Le barrage le plus haut de France est à 128 mètres de plus que d’habitude

Depuis dix ans, le barrage hydroélectrique de Tignes ’avait pas connu un tel volume d’eau.

À la mi-novembre, la surface du lac du Chevril a atteint 1 788 mètres au-dessus du niveau de la mer. « C’est le fruit de la gestion programmée et maîtrisée de la fonte des neiges et des épisodes de pluie cette année », argumente Johan Perrichon, responsable de l’exploitation de Tignes-Malgovert, pour EDF Hydroalpes.

Jusqu’à 1/4 de la production d’électricité en France

À l’approche de l’hiver, la réserve en énergie renouvelable est on ne peut plus parée pour répondre rapidement et efficacement à la demande du réseau électrique français. Avec ses 235 mètres cubes, soit 110 000 piscines olympiques, l’aménagement tignard peut représenter jusqu’à 25 % de la production d’électricité en France, lors des pics de consommation. En hiver, de la mi-novembre à fin mars, les besoins se concentrent généralement en semaine, le matin ou en début de soirée.

Une montée des eaux à anticiper

« Nous avons une stratégie globale de stockage important pour l’hiver, mais cela dépend de la matière première que l’on reçoit chaque année.
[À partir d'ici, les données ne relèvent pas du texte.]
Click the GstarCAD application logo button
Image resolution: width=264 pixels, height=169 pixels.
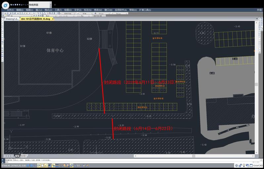(5, 5)
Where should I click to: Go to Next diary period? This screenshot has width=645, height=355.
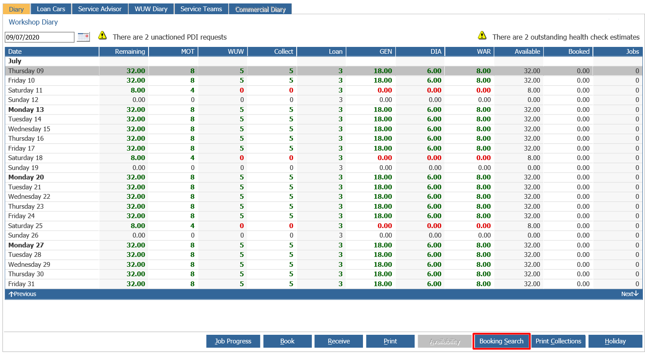629,294
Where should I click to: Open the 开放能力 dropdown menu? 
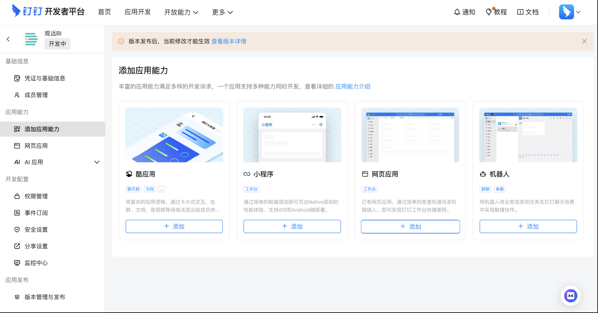point(181,12)

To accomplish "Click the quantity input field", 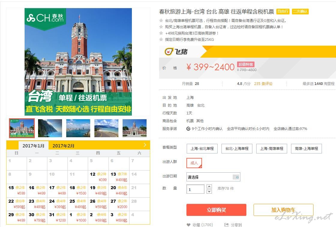I will coord(195,189).
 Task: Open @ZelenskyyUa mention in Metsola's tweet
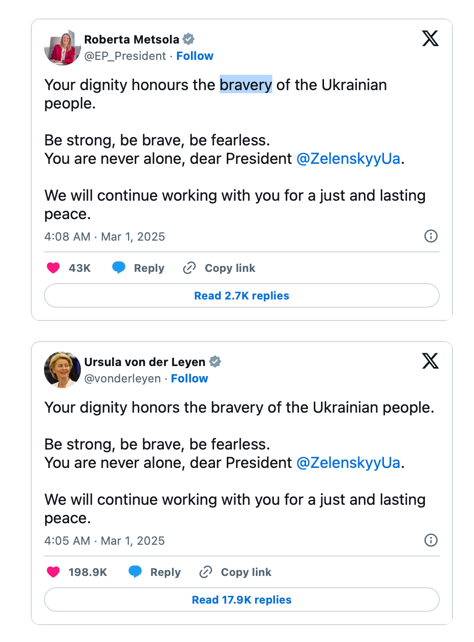pyautogui.click(x=348, y=159)
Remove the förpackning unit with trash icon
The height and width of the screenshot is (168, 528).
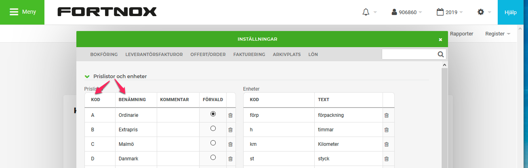tap(386, 115)
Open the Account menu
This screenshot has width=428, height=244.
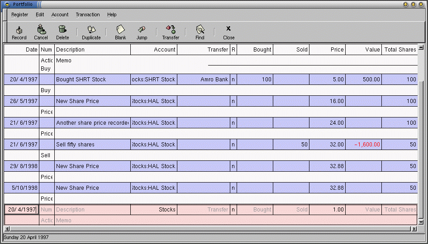tap(60, 14)
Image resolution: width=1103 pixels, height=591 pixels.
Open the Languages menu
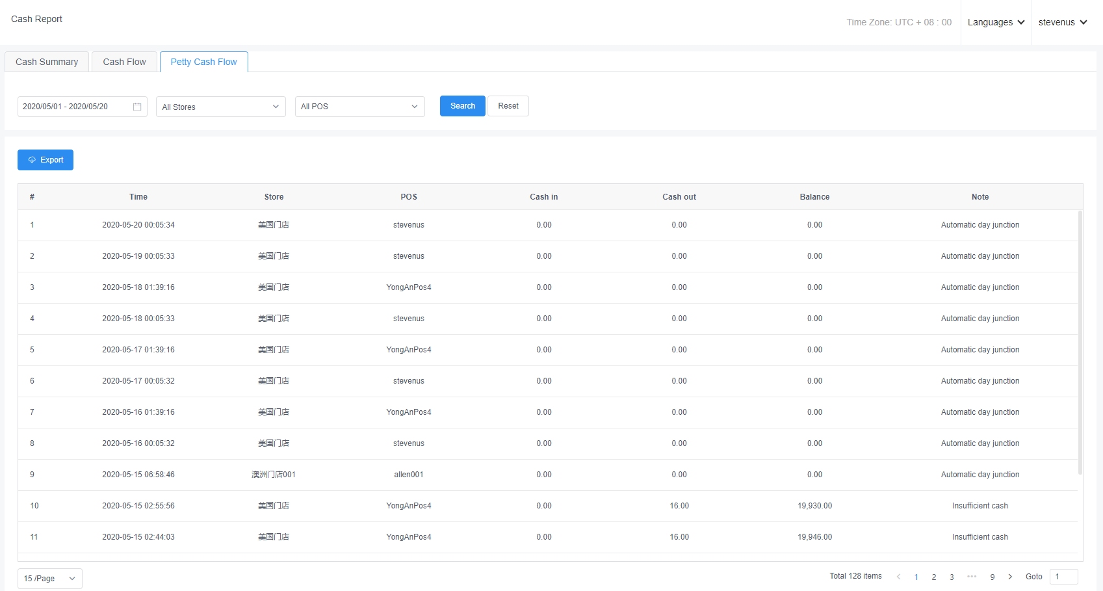996,22
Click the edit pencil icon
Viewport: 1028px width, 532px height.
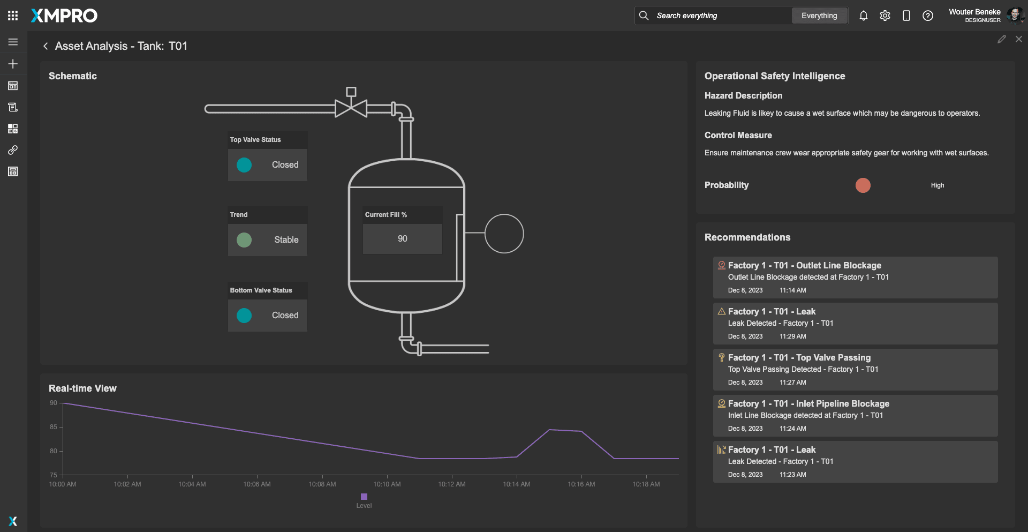tap(1001, 39)

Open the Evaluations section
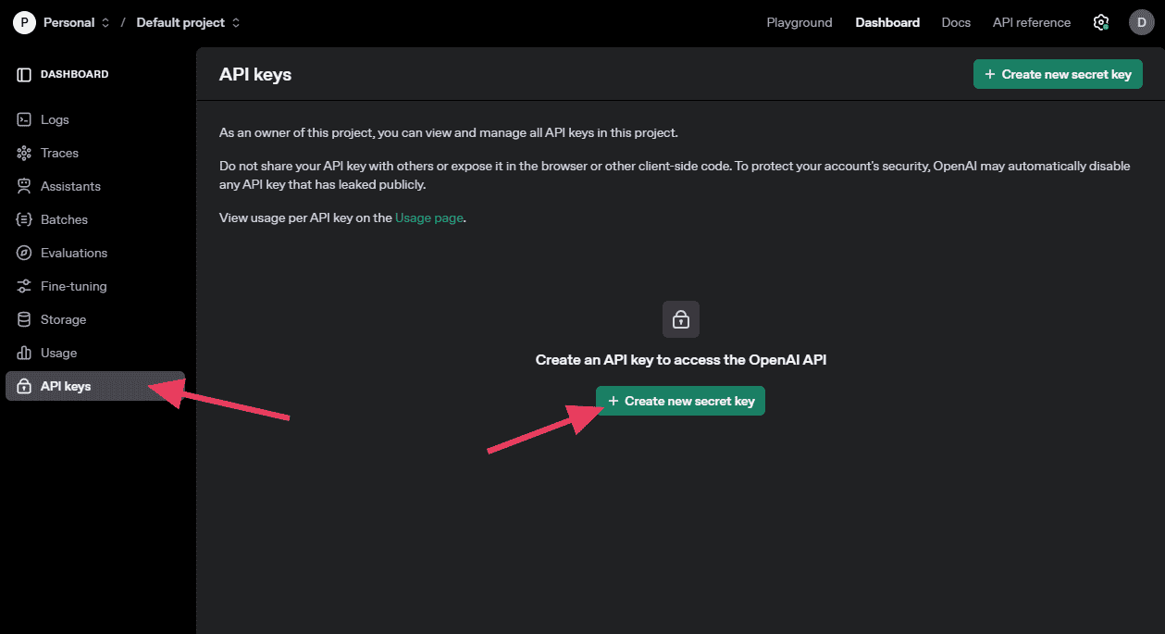22,253
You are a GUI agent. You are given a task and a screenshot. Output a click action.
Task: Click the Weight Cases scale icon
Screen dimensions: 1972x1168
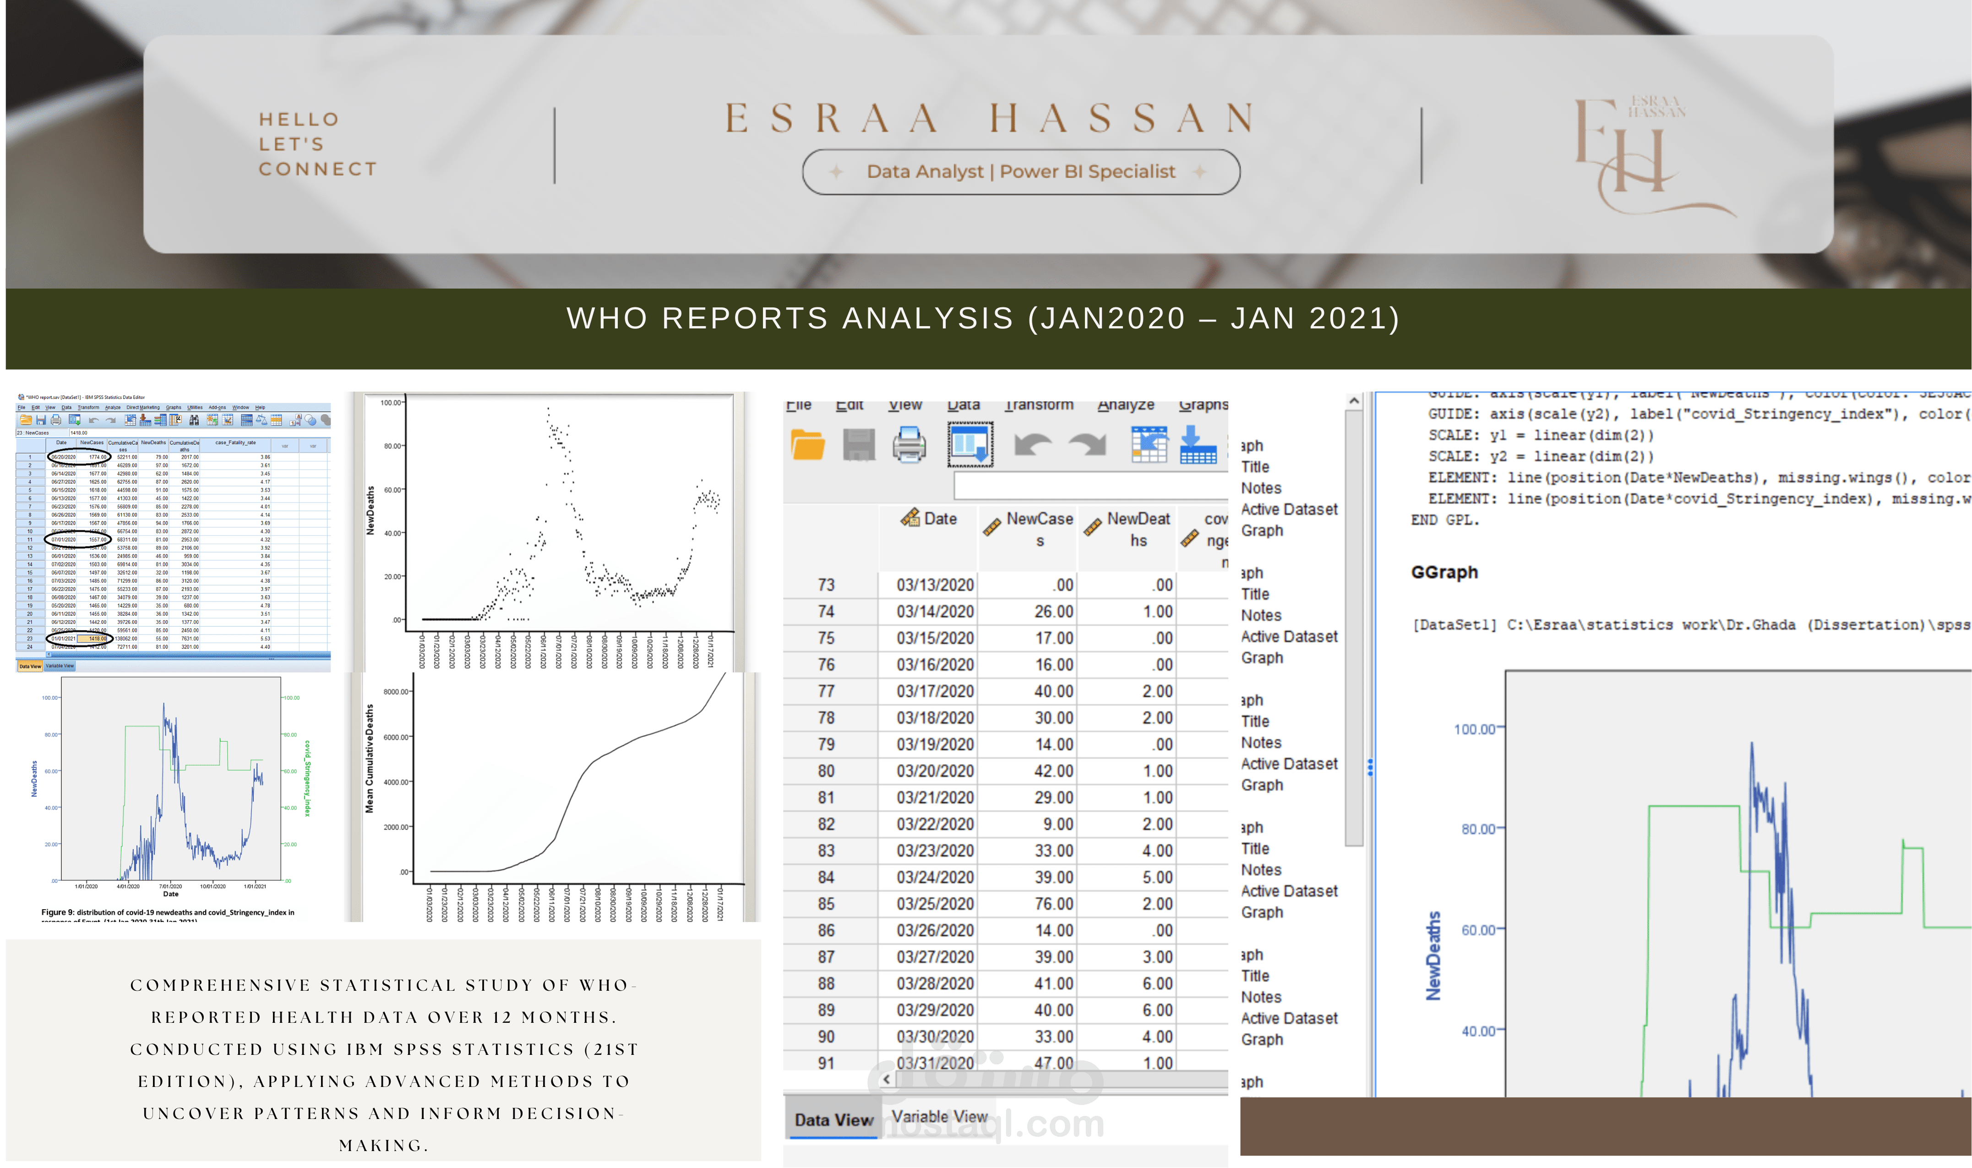pos(261,420)
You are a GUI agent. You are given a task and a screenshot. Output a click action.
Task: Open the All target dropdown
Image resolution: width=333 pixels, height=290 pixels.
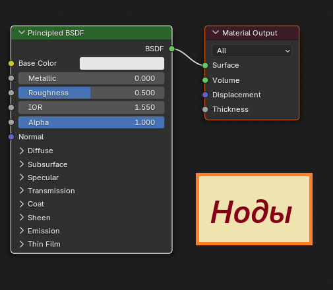pyautogui.click(x=252, y=51)
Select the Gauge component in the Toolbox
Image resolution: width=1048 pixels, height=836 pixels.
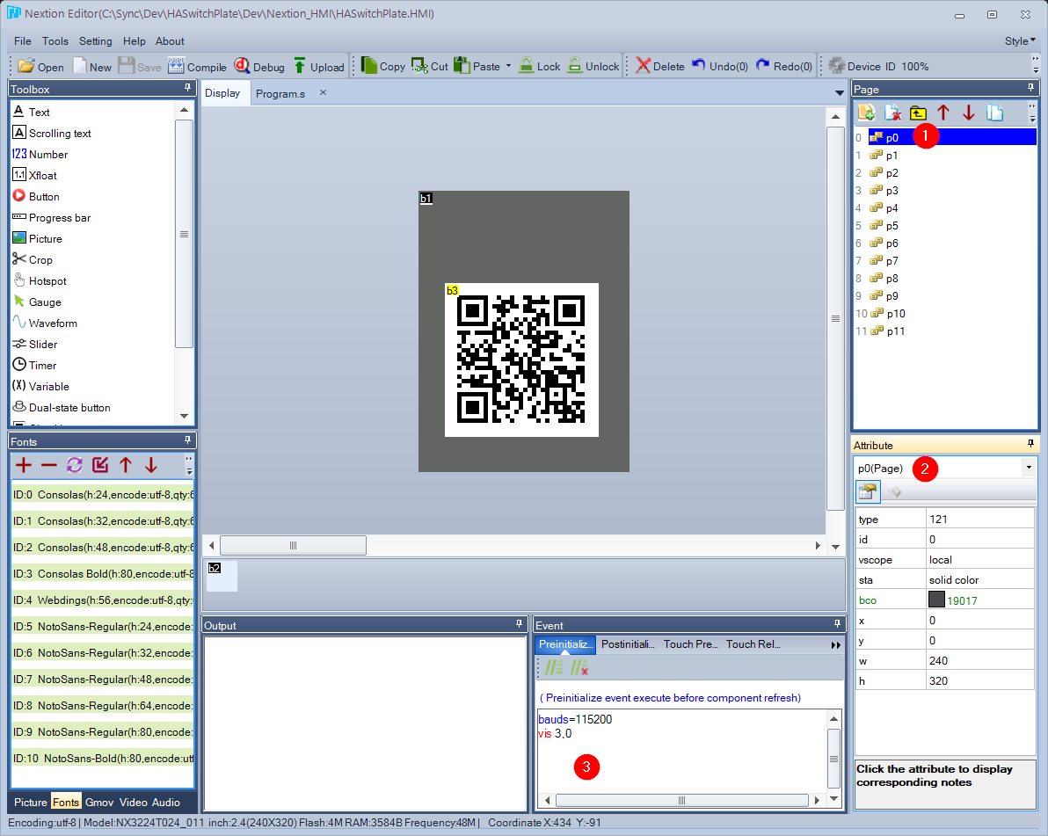pos(44,302)
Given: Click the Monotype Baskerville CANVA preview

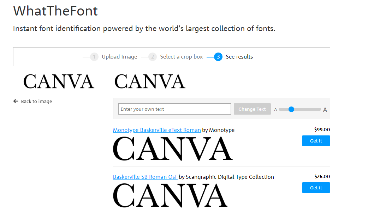Looking at the screenshot, I should click(173, 148).
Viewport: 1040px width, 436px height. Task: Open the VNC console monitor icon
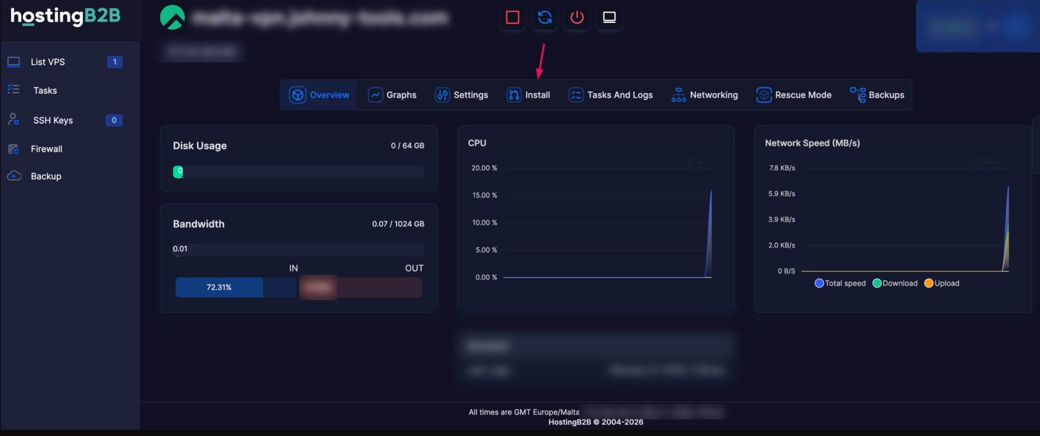pos(609,17)
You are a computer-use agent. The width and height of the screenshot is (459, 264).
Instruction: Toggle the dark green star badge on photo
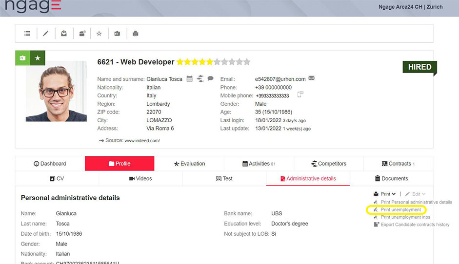(38, 58)
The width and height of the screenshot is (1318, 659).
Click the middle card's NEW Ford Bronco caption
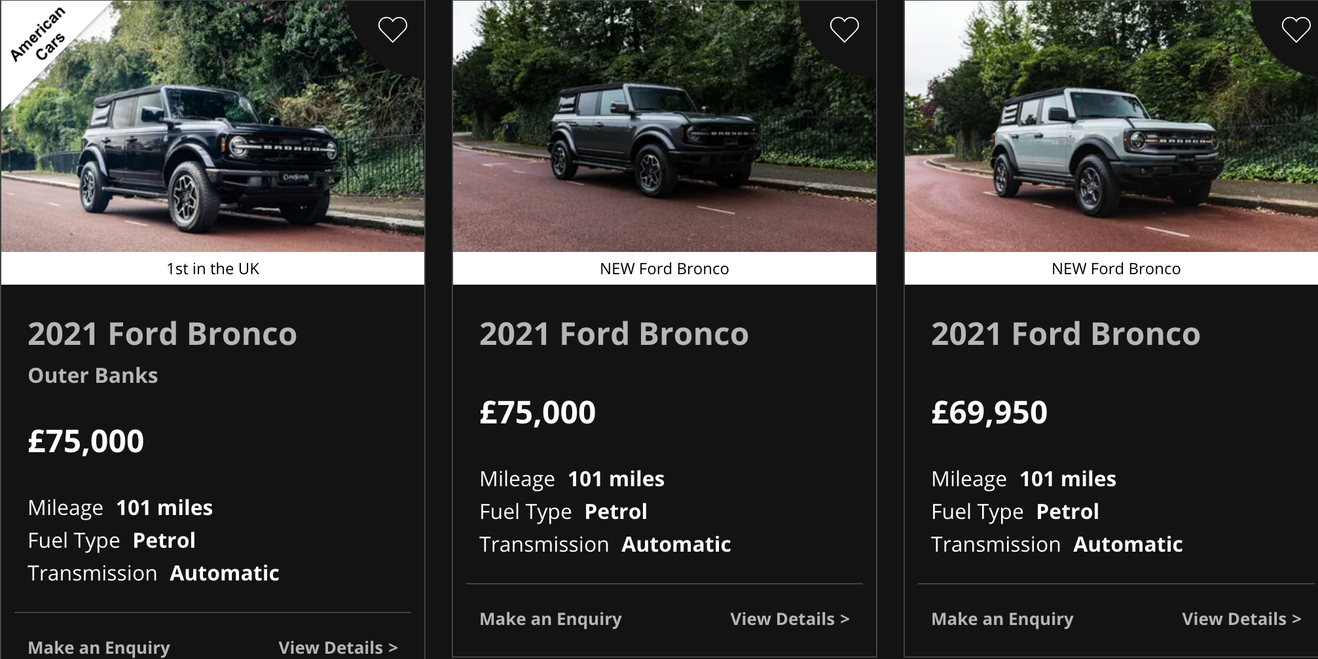[664, 268]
On essaie d’anticiper au maximum et de s’appuyer sur les prévisions que l’on reçoit sur deux semaines ».

Grâce à des systèmes de surveillance, le niveau de l’eau est mesuré en temps réel par une trentaine de techniciens, en amont du barrage. Des précautions de sécurité accrues par la fréquentation touristique que connaît le site, même en période hivernale. « On avait encore une marge d’une dizaine de centimètres, avant que la capacité maximale soit atteinte », précise le trentenaire, Johan Perrichon.

À la mi-décembre, la réserve du barrage a déjà perdu 60 millions de mètres cubes. Cette montagne d’eau n’aurait pu être accueillie, sans l’anticipation de travaux de maintenance effectués à l’automne, où l’infrastructure a quasiment été mise à nue.

 

A Tignes (Savoie), le 12 décembre 2024. A Tignes, le niveau du barrage est élevé depuis cet automne. Le plus haut niveau d'eau, mesuré en novembre, a été de 1788 mètres. Photo : Tom Pham Van Suu / Le Dauphiné Libéré Photo Tom Pham Van Suu
A Tignes (Savoie), le 12 décembre 2024. A Tignes, le niveau du barrage est élevé depuis cet automne. Le plus haut niveau d'eau, mesuré en novembre, a été de 1788 mètres. Photo : Tom Pham Van Suu / Le Dauphiné Libéré Photo Tom Pham Van Suu

Des travaux de maintenance cet automne

« Depuis le début de l’année, on avait turbiné l’eau, pour arriver en avril avec une cote très proche de celle de l’exploitation minimale ». Parmi les travaux les plus importants, une turbine de 45 tonnes, et de deux mètres et demi de diamètre, a été démontée puis restaurée pour la centrale des Brévières. « Il faut imaginer un gros robinet en acier, où l’eau transite comme dans la roue d’un moulin. Elle va générer de l’électricité via un alternateur », détaille le technicien qui a travaillé pour EDF en Maurienne. Les équipes du barrage ont la latitude d’avoir un marnage (variation du niveau de l’eau) extrême, du fait que l’équipement soit le plus haut barrage de France. À la fin mars, la cote devrait retrouver son niveau normal.